=== Selected passage ===
□ □ □ □ □

The experience in theory and practice of building social movement in Kenya has been tested by Bunge La Mwananchi social activists in community organizing on popular resistance , demand for social justice and respect for human rights with many campaigns located in the grassroots.
This call and invite progressive social forces, organic intellectual and Bunge Mwananchi organic intellectual activist to study and have national debate on past political and environmentalist movement, December Twelve Movement,(DTM) Which was organized by progressive university intellectual , Mwakenya, from university intellectual, students , workers and peasants also on this line is Release Political Prisoners (RPP), Green belt Movement, February 18 (FERA) and Forum for Restoration Democracy (FORD), that championed restoration of neo-liberal multi-party politics in Kenya others forms of movements are Constitutional as , National Executive Council (NCEC), which was collective leadership of National constituency Assembly (NCA) the constitutional reform movement and many others that have shaped the terrain of political struggle in Kenya. The study of this movements and discussion, intellectual debate will help the emerging social movement in the new terrain to understand the political mistake that were made by the leadership of this past peoples movements, which can be used to improve theory and political practice and educate cadres of Bunge La Mwananchi social movement and help to clarify the contestation of the movement organizational leadership structure , the relation of leadership and masses, the question of movement in relation with political parties, civil society and reform versus revolution , and what is the true nature of peoples democracy ,this study also can help to expose the role of the ruling political class together with security agencies in Kenya in dogmatizing and corrupting the movements leadership and donor agencies interest that undermine the collective leadership of the social movement, and organic activities in grassroots, while supporting individualized leadership in form of false internet website human rights activism with very expensive report writing to donor agencies as political fog that obstruct and slow down the movement building in community based activities which demand discipline cadres of community organizers , extensive organized planning participation of grassroots members and skill in community organizing, which is shunned by most mainstream human rights organizations and most of their donors.

□ □ □ □ □

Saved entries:
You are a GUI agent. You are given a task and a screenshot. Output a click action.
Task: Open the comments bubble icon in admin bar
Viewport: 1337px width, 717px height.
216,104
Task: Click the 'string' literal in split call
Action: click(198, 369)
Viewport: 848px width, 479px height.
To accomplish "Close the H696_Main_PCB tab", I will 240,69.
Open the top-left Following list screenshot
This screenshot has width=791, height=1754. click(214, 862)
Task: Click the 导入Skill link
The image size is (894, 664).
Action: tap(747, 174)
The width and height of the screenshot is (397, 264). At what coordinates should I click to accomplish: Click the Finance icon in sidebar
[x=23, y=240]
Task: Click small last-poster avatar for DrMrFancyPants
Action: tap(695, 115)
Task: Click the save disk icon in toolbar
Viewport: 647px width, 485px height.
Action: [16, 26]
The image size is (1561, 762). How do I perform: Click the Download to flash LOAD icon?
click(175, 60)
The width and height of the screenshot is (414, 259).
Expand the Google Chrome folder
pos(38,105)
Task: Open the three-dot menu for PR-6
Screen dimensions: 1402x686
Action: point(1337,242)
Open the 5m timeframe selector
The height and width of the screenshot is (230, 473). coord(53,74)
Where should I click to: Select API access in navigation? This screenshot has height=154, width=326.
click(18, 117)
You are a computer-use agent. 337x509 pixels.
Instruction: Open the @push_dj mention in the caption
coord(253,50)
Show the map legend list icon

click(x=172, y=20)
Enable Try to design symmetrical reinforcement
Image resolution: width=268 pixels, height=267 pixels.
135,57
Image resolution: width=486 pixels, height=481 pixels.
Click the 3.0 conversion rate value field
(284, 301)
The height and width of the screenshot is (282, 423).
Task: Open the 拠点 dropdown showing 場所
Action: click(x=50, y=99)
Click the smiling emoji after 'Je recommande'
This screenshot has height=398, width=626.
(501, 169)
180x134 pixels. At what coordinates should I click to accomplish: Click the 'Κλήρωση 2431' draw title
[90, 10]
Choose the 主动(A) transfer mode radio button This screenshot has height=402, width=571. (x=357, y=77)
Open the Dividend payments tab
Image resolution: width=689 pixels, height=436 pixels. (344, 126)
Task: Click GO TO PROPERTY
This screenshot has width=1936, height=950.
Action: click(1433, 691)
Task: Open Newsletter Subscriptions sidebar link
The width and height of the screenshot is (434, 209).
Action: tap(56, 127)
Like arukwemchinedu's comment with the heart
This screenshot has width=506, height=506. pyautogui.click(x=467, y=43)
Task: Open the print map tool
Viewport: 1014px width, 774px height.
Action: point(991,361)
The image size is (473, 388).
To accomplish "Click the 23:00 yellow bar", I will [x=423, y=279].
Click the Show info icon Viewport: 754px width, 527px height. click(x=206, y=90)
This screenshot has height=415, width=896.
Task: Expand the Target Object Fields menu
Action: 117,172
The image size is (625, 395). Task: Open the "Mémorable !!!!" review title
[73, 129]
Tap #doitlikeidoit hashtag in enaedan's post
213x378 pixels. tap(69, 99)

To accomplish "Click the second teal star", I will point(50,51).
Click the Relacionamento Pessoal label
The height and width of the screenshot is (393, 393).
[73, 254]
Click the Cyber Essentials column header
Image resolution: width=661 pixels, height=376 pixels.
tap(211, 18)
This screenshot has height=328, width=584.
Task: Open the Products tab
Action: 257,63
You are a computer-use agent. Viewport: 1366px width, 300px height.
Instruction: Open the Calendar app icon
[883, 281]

□ □ □ □ □

=== Activity ===
Extend the passage on building social movements in Kenya, starting right after its last sentence.

=== Response box ===
This is the challenge that Bunge la Mwananchi social movement has been struggling with and must confront with battle of ideas as it develop and ground strong community based social justice activist and basic social structures to anchor the movement democratic control from below and mitigate the influence of donors agencies and political class that create personality cult political leadership in the movement in resemblance with their political party leadership that is devoid of citizen participation democratic debate and discussion on many challenges facing the nation., the implementation of the new constitution which will demand an intellectual discourse , debates and Mwananchi discussion to interpret the constitution to reflect the wishes many poor Kenyans who voted for the new constitution and this must be anchored on grassroots, social movement with organic intellectual integrating militant political activism to advance struggle for social change, and build democratic institution , democratization of national resource for access to livelihoods for all As the promise of the new constitution.